Swedish researchers have successfully used artificial intelligence to create synthetic DNA for controlling specific gene expression – unlocking the keys to designer mRNA.
According to the study, published 30 August 2022 in Nature Communications, the AI was told how much of a specific gene was required, before ‘printing’ the appropriate DNA sequence.
The team from Chalmers University of Technology said that the breakthrough could contribute to the development and production of mRNA vaccines, protein-based drugs for severe diseases and alternative food proteins, in a fraction of the time – and at significantly lower costs – than is possible today.
Lead researcher and Associate Professor of Systems Biology, Aleksej Zelezniak, explained that researchers have been trying to control cellular protein production for decades, seeking to unlock a process that would enable the design of efficient gene therapies and microbial cell factories, with the eventual hope of reaching the Holy Grail of medical research – a cure for cancer.

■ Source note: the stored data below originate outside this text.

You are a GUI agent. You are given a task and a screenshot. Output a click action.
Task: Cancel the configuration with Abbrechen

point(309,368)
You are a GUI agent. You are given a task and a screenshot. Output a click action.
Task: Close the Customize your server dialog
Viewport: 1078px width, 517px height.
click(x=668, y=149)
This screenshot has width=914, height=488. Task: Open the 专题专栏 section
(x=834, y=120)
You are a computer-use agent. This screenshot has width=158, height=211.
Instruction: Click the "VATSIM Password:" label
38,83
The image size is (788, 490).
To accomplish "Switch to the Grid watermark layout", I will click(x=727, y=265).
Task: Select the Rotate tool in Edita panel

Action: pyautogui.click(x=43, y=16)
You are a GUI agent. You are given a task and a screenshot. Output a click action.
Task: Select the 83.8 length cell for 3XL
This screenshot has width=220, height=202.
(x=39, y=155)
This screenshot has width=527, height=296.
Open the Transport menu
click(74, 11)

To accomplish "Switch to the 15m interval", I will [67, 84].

“First it was about being able to fully ‘read’ the DNA molecule’s instructions,” Professor Zelezniak said.
“Now we have succeeded in designing our own DNA that contains the exact instructions to control the quantity of a specific protein.”
Gene expression is a fundamental process underlying the cellular functionality of all living organisms, with expression describing how the genetic code in DNA is transcribed to the molecule messenger RNA (mRNA), which tells a cell’s factory which protein to produce, and in what quantities.

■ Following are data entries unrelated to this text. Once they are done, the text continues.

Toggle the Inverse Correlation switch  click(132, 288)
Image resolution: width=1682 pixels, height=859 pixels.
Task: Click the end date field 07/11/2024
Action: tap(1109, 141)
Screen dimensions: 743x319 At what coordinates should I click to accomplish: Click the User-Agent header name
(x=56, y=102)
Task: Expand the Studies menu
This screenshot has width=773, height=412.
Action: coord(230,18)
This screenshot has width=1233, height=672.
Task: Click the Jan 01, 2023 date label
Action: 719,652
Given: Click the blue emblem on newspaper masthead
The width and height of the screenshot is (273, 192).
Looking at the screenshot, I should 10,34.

The team used state-of-the-art deep learning models to learn and map the functional DNA regulatory sequence space to gene expression levels directly from natural genomic data in Saccharomyces cerevisiae (whose cells resemble mammals’), enabling the deliberate design of specific proteins.
“This was made possible by incorporating multiple recent advances that enabled us to develop our supervised deep generative modelling approach… including a highly accurate predictive models of gene expression levels that could explain over 82% of expression variation from regulatory sequence alone,” the authors explained.
“We can design unique regulatory sequence variants that are nevertheless functional and contain natural-like properties and cis-regulatory grammar, even surpassing the expression level of natural, highly expressed genes.
“Moreover, since our DNA-generator has learned the generalized functional regulatory sequence space, it can generate a practically infinite supply of unique sequence samples for any gene.
“It traverses only the most relevant sequence subspace instead of randomly sampling candidates from all 41000 possible sequence variants, which would otherwise be needed to explore the 1000bp of regulatory DNA.”
The most common method for designing synthetic regulatory DNA currently involves stacking multiple known functional sequences and then applying random mutagenesis to a specific region, with researchers relying on in-silico screening approaches to predict the genetic expression.
The study noted that such random-mutagenesis-based approaches were commonly based on a brute-force strategy, starting with an existing natural sequence then working randomly, one set of mutations at a time, without considering the functional sequence context.
In recent years more intricate solutions, including the use of genetic algorithms, were implemented, however, these algorithms still employ random mutagenesis in each round of sequence evolution, and many of the sequences produced result in junk DNA.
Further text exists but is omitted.